可读流和可写流都会在一个内部的缓冲器中存储数据，可以分别使用writable.writableBuffer或readable.readableBuffer来获取

可缓冲的数据的数量取决于传入流构造函数的highWaterMark的值，例如fs.createReadStream(path, { highWaterMark: 12 })，缓冲区最多为12个字节。

当调用stream.push(chunk)时，数据会被缓冲到可读流中。
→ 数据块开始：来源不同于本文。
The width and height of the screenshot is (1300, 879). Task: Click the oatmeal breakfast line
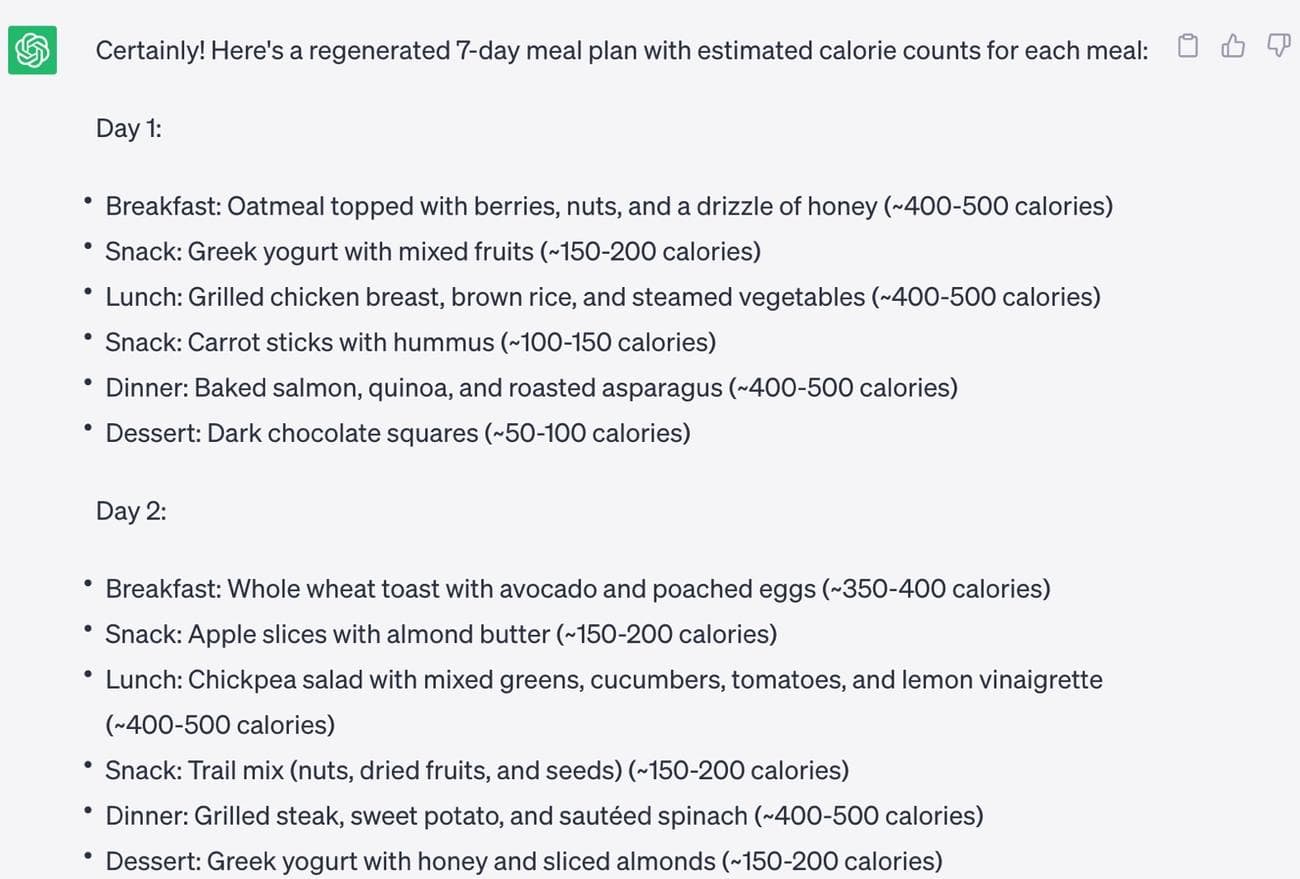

如果消费程序没有调用stream.read()，那这些数据会停留在内部中直到被消费。

一旦内部的可读缓冲大小达到了highWaterMark，就会暂停读取数据，直到缓冲区中的数据被消费。

当反复的调用writable.write(chunk)方法时，数据就会被写入到可写流中，同理。
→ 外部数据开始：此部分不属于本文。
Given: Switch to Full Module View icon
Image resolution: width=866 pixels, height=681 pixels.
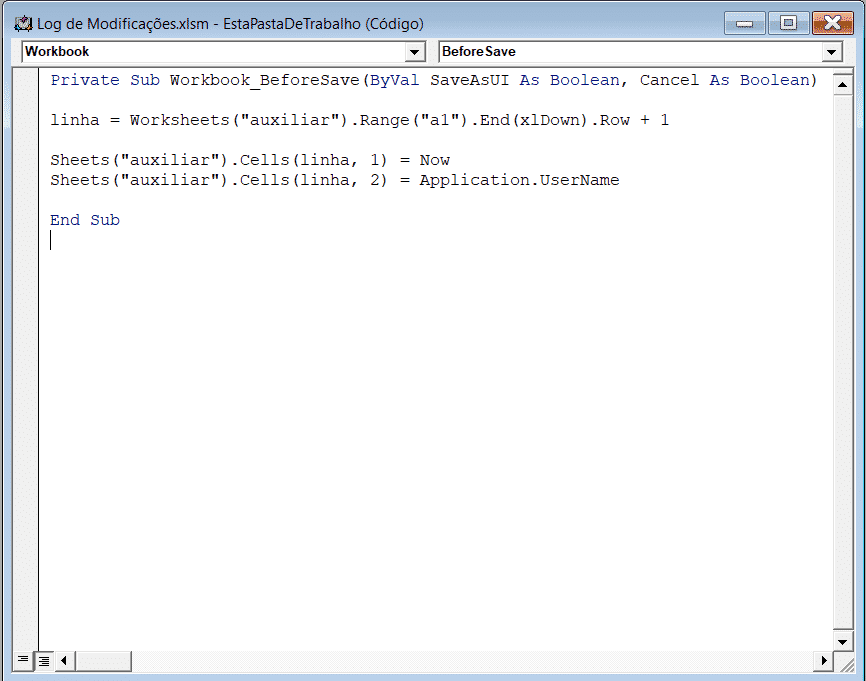Looking at the screenshot, I should tap(44, 660).
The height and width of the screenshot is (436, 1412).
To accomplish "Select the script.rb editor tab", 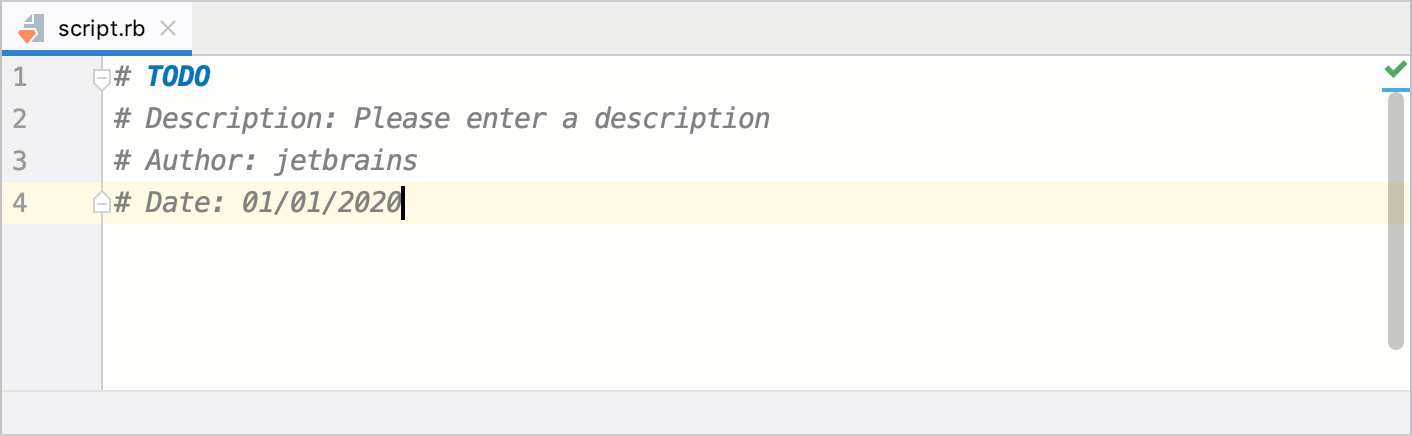I will pyautogui.click(x=101, y=28).
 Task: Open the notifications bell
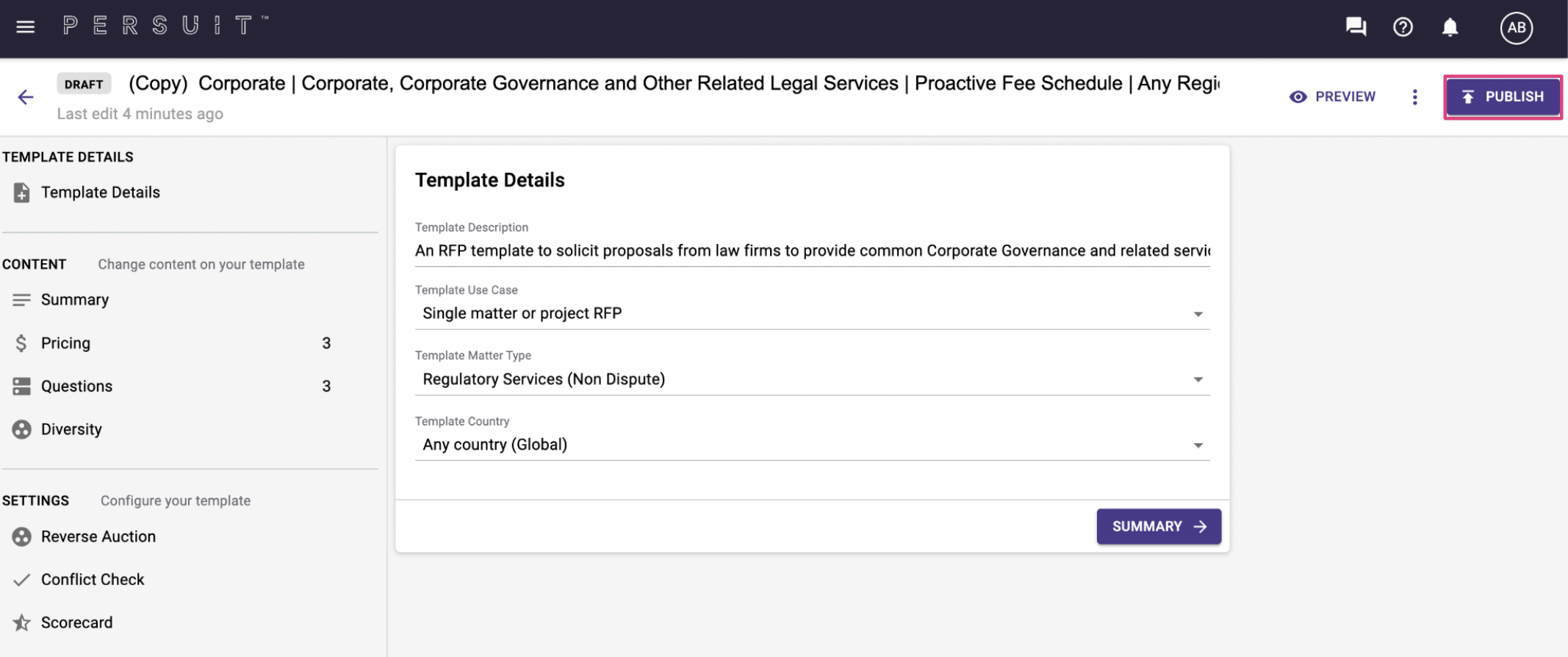point(1450,27)
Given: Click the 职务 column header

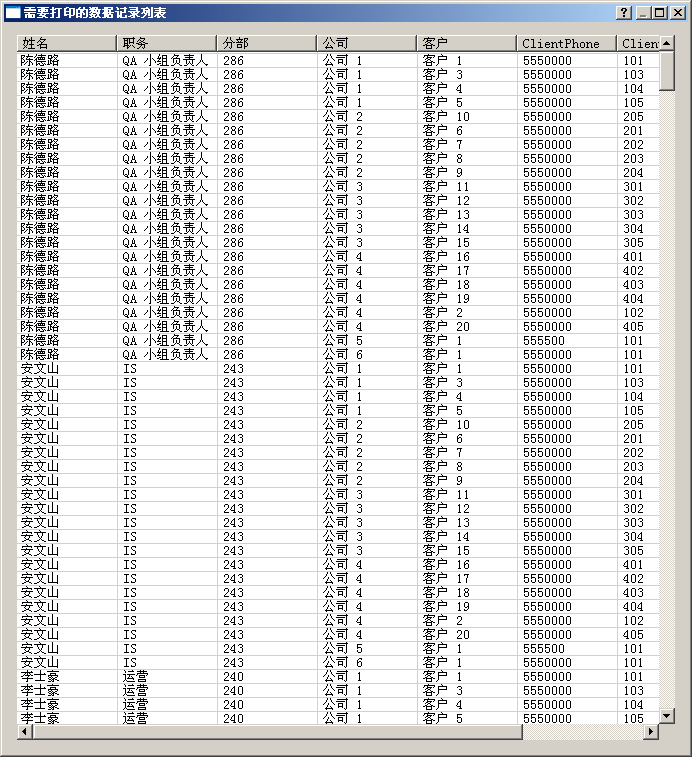Looking at the screenshot, I should click(x=166, y=43).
stream.pipe()的作用是为了限制数据缓冲到可读写流中，保证内存不会被占用完全。

因为Duplex和Transform是可读写的，所以他们各自维护着两个相互独立的内部缓冲区用于读写，这样他们可以独立的读写数据。

很多时候，我们不直接使用stream，更多的使用场景是在使用其它支持流的类中。

stream的有点还在于处理异步io的友好性，例如：在异步读写文件时的回调地狱中，如果改用stream

// 都是回调
fs.readFile(tmp, (err, data) => {
    fs.writeFile(tmp, err => {
    })
})

// stream
const readStream = fs.createReadStream(path.resolve(__dirname, '../../README.md'))
const writeStream = fs.createWriteStream(path.resolve(__dirname, '../../test.md'))
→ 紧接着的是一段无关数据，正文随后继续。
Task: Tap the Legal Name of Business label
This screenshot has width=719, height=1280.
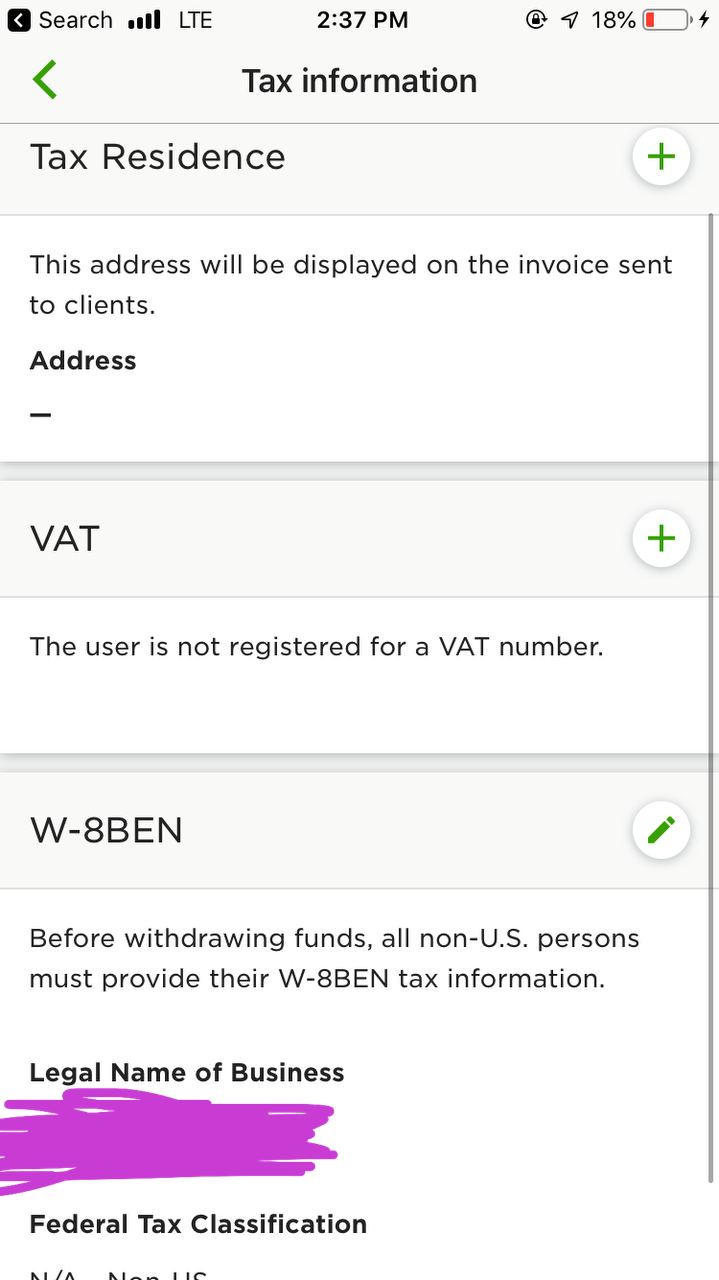Action: 187,1072
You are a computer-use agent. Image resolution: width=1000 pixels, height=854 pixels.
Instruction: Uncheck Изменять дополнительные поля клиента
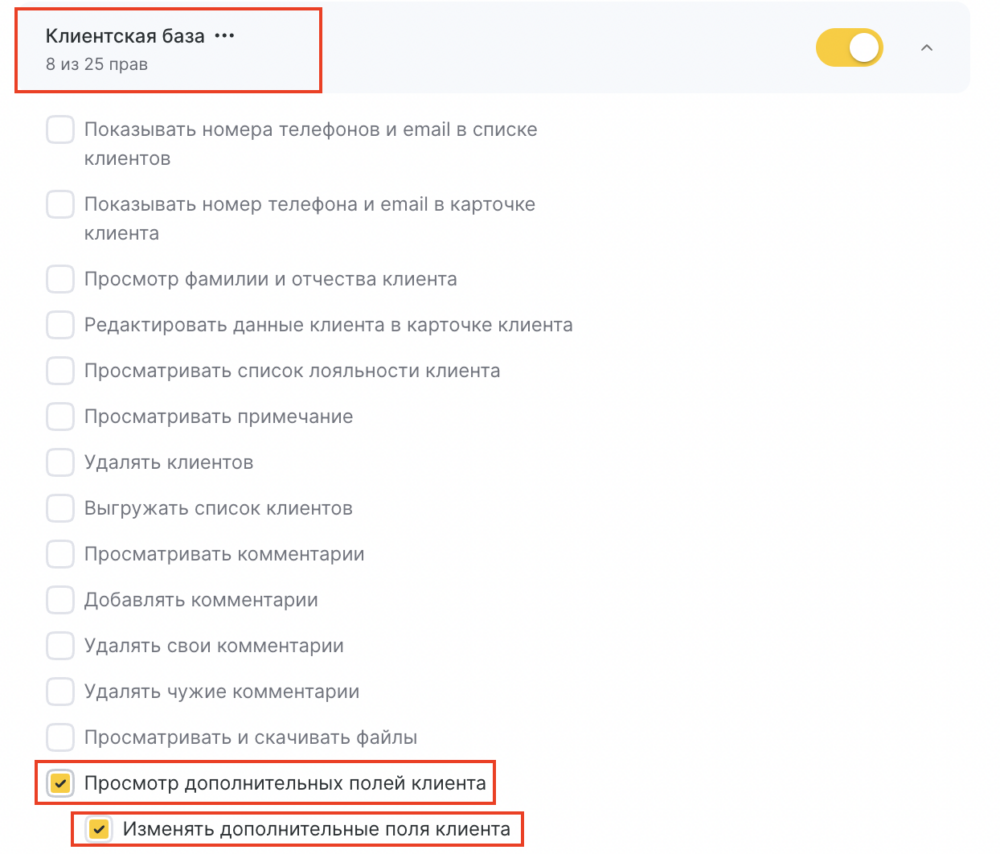tap(99, 829)
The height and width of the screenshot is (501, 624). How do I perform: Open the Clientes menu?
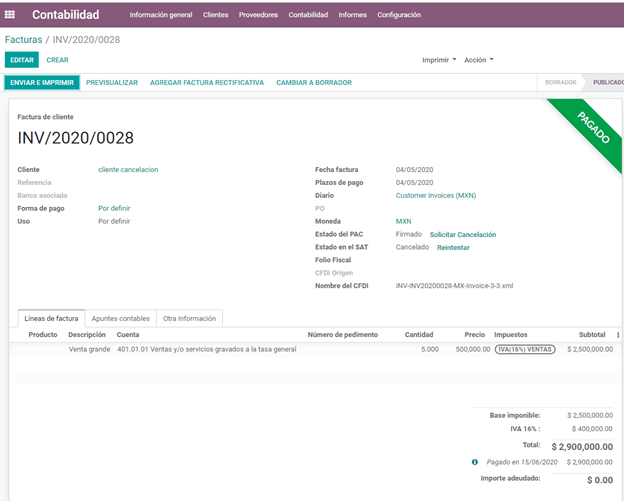(215, 15)
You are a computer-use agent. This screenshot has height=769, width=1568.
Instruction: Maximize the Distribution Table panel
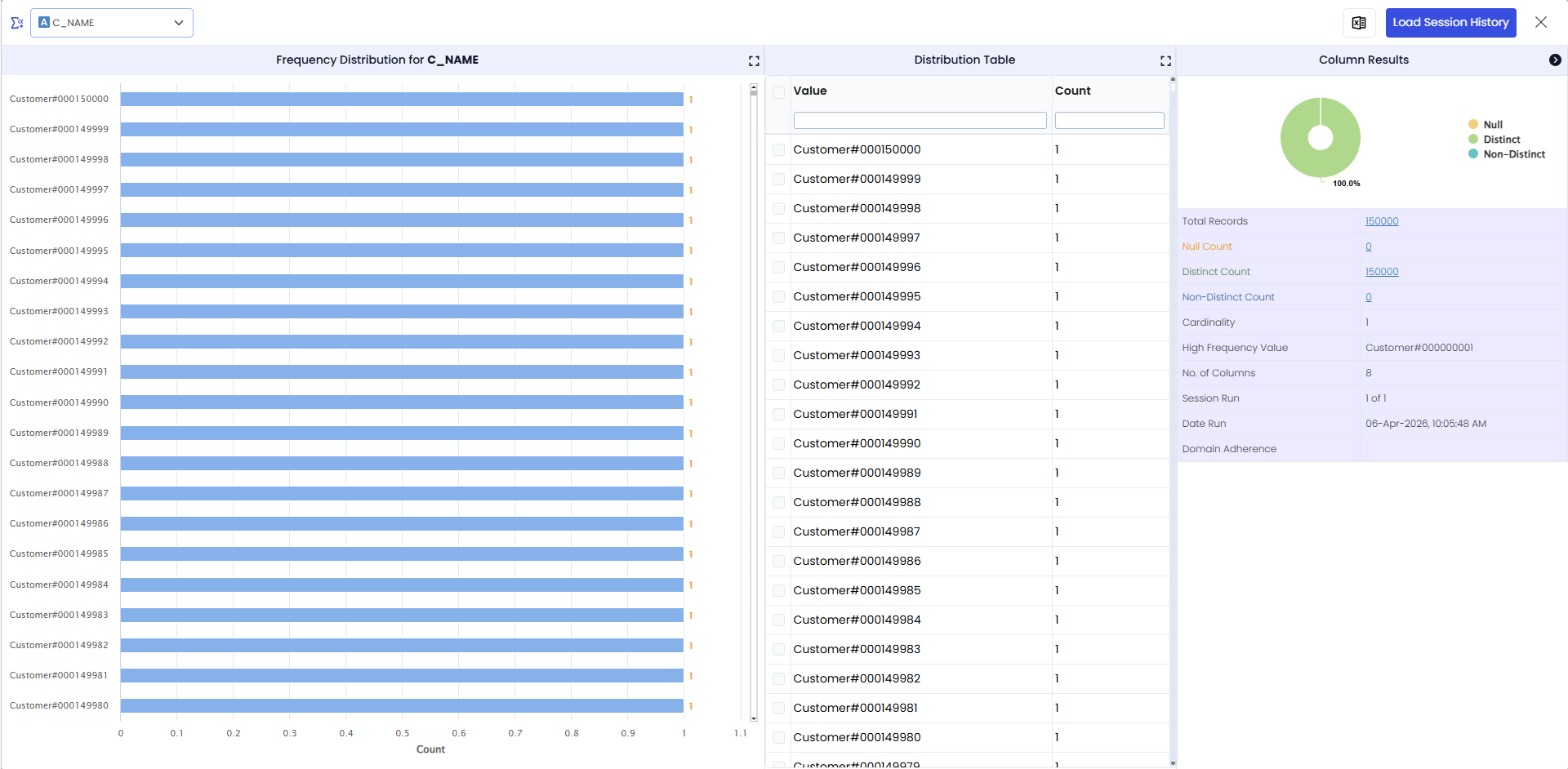[1165, 61]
readStream.on('data', chunk => {
  writeStream.write(chunk)
})

readStream.on('end', () => {
  writeStream.end()
})

从上面的例子可以看出，所有的流都是EventEmitter的实例，stream流可以理解为生产者消费者，但数据被读取消费时才会继续生产，而不是一次性读取完。

node中部署了Stream接口的如下：

文件读写
http请求的读写
tcp连接
标准的输入输出

2. Stream分类

有4种stream类型

Readable 可读流 stream.Readable
Writable 可写流 stream.Writable
Duplex stream.Duplex 双工读写流，例如net.socket()
Transform stream.Transform 转化流，在读写的过程中可以对数据进行修改

每个类分别有自己的属性和方法，上述说的4种node中部署了Stream接口，都是基于这些类的实例。

2.1 可读流

可以想象成它是数据的生产者，支持可读流的有

fs.createReadStream()
客户端http响应
服务端http请求
process.stdin
process.stdout

可读流的2种模式：

flowing 数据自动获取以及通过EventEmitter尽可能快的提供给消费者
paused 手动获取数据stream.push(chunk)及手动读取数据stream.read()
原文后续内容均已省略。